REQUIREMENT:
Identify all lines below that hold "computer" and collect them.
#### SUPPLIED DATA ####
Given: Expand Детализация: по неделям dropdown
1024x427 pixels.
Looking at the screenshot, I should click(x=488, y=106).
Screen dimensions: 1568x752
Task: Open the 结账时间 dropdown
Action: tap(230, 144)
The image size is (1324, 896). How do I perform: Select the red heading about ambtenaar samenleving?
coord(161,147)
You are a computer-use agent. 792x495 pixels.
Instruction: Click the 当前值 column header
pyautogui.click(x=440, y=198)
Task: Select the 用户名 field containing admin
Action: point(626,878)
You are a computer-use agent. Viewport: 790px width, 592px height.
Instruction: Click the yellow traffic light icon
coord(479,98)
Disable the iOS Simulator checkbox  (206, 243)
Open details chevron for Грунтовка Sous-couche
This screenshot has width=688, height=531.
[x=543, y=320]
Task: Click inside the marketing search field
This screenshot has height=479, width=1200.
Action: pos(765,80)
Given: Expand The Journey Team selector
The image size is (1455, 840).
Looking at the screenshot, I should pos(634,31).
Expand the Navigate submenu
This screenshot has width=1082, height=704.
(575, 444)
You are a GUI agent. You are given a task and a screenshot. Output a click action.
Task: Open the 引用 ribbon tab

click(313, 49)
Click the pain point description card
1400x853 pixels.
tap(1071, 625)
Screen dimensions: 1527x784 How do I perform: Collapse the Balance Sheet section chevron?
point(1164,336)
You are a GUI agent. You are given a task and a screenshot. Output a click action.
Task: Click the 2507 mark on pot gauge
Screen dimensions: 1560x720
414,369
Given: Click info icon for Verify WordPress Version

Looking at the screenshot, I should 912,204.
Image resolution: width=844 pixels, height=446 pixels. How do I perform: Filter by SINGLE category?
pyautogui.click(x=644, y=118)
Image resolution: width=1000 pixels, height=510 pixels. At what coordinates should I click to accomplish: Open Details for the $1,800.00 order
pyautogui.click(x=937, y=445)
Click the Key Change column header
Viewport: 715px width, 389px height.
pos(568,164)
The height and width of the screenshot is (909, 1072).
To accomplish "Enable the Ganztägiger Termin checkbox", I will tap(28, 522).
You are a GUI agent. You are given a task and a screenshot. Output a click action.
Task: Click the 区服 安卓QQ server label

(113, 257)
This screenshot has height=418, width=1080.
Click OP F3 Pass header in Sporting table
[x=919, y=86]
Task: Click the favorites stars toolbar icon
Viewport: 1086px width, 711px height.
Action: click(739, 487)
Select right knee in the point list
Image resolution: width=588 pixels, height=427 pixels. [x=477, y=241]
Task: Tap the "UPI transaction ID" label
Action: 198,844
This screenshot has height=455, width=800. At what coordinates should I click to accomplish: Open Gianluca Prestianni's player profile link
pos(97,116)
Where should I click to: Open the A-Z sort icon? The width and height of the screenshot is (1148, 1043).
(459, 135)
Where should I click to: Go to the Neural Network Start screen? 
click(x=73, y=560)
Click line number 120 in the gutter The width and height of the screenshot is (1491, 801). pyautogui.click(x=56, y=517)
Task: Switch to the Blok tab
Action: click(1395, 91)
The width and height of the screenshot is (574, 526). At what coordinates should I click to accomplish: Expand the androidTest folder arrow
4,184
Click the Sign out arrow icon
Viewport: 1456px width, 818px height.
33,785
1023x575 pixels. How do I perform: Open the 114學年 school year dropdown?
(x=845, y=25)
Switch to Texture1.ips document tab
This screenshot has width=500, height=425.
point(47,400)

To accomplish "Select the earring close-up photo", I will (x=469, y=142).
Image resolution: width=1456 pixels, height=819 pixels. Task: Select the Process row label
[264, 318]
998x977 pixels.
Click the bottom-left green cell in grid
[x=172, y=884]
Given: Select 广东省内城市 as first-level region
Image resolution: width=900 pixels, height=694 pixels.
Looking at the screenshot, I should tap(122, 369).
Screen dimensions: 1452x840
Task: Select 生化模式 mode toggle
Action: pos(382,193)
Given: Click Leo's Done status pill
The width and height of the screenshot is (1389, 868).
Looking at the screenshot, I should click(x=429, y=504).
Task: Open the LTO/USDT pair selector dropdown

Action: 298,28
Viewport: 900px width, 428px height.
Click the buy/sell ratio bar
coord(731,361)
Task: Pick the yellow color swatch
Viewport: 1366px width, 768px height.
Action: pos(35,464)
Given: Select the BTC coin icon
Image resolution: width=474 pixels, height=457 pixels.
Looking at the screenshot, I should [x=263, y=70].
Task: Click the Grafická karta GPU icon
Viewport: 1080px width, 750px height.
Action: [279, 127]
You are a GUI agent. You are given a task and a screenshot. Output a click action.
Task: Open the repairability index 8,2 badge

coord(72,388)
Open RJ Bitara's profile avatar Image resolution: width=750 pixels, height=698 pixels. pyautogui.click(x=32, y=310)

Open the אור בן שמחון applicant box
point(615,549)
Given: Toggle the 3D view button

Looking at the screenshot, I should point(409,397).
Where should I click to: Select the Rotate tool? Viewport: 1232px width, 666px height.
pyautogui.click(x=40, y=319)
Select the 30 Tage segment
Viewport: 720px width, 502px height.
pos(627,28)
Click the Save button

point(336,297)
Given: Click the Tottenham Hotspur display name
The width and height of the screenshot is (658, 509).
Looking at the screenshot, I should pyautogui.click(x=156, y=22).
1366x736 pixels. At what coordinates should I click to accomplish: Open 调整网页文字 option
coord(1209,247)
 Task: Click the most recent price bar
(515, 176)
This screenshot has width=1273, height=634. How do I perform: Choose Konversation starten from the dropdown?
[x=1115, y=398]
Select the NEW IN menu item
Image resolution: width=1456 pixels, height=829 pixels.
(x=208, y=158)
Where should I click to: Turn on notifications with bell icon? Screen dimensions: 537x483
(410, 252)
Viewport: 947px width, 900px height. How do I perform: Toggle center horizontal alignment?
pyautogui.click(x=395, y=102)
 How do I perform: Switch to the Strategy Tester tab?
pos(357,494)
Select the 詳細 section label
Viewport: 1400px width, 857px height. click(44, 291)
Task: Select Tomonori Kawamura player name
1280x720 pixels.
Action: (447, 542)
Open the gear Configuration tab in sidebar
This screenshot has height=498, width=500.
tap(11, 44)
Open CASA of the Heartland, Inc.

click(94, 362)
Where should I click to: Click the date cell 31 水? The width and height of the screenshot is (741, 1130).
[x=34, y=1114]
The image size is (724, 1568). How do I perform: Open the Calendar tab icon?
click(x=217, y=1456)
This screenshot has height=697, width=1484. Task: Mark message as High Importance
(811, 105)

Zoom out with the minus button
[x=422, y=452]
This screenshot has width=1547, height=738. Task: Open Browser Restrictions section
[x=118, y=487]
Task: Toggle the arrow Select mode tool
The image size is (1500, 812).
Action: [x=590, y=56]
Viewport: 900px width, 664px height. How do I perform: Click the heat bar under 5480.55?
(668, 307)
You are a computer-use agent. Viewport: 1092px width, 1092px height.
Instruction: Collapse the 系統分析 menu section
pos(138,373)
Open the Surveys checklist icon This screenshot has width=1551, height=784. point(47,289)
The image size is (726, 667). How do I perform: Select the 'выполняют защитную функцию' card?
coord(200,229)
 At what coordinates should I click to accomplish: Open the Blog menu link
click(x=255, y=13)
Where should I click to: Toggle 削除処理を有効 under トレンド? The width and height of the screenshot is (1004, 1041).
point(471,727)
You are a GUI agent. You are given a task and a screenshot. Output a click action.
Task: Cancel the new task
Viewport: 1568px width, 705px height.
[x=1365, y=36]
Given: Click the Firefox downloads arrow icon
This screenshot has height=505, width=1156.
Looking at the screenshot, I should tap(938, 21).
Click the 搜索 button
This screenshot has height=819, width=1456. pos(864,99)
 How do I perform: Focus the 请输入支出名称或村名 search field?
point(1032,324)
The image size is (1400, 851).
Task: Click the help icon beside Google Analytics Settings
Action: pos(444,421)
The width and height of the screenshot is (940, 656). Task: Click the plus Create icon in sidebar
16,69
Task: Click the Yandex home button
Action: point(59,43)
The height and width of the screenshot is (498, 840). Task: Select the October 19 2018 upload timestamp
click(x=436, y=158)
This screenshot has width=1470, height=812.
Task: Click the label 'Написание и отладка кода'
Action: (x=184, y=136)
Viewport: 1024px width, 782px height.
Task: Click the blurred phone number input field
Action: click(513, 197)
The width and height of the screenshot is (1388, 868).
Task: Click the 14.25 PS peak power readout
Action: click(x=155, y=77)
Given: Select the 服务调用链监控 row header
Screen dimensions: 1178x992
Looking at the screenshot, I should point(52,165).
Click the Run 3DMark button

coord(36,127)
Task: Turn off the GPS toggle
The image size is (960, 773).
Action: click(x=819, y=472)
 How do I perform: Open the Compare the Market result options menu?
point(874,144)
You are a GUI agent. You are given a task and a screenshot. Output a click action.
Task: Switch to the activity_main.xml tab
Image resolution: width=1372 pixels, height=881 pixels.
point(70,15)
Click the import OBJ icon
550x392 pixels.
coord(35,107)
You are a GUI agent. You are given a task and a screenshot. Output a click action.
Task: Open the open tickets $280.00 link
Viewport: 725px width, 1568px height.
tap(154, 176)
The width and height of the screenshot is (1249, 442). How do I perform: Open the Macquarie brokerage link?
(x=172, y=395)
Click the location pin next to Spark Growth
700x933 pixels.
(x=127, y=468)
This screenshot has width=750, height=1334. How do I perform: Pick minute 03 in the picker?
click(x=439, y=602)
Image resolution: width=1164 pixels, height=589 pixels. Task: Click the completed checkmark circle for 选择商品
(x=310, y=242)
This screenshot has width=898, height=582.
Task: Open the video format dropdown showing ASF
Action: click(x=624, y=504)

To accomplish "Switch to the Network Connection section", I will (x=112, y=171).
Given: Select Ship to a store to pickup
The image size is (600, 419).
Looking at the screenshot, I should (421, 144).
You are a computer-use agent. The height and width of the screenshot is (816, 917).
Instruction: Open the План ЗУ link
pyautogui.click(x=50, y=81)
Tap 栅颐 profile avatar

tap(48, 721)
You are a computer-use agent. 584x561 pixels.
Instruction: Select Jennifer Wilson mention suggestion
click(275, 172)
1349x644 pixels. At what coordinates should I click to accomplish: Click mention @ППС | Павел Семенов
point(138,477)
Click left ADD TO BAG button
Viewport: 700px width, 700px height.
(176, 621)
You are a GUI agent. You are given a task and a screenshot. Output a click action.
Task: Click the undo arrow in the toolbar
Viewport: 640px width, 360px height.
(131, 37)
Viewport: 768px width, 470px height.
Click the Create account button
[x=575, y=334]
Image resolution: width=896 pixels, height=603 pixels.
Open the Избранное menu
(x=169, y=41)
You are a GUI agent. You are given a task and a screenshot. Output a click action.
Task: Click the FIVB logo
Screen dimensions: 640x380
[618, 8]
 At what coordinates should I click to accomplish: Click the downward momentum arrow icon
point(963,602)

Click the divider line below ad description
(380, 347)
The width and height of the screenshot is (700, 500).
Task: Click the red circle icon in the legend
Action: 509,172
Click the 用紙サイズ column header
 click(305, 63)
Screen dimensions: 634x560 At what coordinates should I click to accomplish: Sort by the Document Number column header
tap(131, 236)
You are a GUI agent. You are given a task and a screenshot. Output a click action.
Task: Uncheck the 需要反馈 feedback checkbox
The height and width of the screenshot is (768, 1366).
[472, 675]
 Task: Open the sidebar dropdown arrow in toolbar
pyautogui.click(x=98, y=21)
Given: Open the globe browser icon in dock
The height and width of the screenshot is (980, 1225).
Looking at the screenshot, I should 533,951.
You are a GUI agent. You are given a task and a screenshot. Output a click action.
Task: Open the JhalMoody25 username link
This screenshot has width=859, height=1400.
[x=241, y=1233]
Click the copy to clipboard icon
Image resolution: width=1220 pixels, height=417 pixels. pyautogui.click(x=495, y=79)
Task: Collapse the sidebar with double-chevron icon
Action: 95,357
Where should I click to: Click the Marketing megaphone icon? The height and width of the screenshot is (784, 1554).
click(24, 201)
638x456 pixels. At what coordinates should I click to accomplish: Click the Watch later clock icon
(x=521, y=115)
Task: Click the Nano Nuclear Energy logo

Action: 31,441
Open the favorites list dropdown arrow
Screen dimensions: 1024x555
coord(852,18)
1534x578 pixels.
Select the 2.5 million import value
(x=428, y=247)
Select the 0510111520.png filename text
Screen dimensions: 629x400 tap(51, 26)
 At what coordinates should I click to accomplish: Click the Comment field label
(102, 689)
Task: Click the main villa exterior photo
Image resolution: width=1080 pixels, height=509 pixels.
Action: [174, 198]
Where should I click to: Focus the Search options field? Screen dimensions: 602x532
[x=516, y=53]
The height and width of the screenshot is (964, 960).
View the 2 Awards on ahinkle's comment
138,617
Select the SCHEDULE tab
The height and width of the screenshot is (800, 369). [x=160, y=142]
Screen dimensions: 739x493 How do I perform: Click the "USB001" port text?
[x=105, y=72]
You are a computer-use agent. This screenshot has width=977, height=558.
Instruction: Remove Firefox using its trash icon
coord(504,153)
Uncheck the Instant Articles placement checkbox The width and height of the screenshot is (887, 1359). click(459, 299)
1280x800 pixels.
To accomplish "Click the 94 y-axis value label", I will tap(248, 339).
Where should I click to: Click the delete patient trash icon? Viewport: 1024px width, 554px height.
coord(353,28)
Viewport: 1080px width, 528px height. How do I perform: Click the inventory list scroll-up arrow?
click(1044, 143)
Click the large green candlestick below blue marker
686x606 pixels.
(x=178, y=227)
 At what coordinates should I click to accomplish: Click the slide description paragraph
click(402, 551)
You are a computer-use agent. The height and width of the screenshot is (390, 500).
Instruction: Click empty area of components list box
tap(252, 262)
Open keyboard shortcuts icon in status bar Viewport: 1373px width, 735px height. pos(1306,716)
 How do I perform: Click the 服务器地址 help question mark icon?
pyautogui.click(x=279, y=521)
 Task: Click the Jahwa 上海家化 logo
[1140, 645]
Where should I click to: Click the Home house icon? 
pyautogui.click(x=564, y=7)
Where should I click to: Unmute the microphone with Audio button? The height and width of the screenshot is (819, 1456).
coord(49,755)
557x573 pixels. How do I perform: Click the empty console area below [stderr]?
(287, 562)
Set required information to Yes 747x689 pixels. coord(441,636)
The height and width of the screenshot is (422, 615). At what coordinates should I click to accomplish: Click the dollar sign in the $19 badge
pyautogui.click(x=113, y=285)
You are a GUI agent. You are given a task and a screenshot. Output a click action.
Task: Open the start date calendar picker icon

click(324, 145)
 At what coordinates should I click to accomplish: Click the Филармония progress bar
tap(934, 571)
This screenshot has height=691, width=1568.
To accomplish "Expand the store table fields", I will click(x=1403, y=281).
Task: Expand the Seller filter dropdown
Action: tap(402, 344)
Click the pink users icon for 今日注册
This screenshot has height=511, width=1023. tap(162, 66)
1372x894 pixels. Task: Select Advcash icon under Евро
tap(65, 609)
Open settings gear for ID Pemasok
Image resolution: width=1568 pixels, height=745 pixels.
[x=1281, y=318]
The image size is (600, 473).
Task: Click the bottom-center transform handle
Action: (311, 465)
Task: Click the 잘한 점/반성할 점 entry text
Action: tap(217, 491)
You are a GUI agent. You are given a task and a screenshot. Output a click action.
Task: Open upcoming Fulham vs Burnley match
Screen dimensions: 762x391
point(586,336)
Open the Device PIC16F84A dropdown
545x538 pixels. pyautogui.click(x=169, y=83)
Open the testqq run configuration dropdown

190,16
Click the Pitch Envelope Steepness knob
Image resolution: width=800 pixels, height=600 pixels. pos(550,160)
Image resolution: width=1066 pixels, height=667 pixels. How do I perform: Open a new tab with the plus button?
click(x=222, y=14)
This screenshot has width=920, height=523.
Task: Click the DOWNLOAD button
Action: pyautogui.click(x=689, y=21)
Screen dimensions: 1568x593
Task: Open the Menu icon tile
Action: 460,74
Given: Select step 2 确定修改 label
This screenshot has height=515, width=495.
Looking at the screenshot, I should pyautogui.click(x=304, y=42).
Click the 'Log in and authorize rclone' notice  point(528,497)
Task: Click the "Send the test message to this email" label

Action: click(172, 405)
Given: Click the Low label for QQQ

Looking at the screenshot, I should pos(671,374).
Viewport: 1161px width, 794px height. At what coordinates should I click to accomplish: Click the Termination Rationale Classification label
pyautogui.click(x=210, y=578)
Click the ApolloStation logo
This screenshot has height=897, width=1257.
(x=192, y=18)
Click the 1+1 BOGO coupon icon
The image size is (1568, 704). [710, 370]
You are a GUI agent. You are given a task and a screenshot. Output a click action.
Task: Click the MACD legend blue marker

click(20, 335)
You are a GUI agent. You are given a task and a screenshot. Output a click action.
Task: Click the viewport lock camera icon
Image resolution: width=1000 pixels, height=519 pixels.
####
REPLY TO THE EXERCISE:
You are a computer-use agent. 792x495 pixels.
You are a computer-use agent. Viewport: 790px width, 592px height.
You are a computer-use agent. Viewport: 1092px width, 1092px height.
You are a computer-use agent. The height and width of the screenshot is (816, 917).
You are a computer-use agent. 584x561 pixels.
You are a computer-use agent. This screenshot has width=977, height=558.
You are a computer-use agent. The height and width of the screenshot is (390, 500).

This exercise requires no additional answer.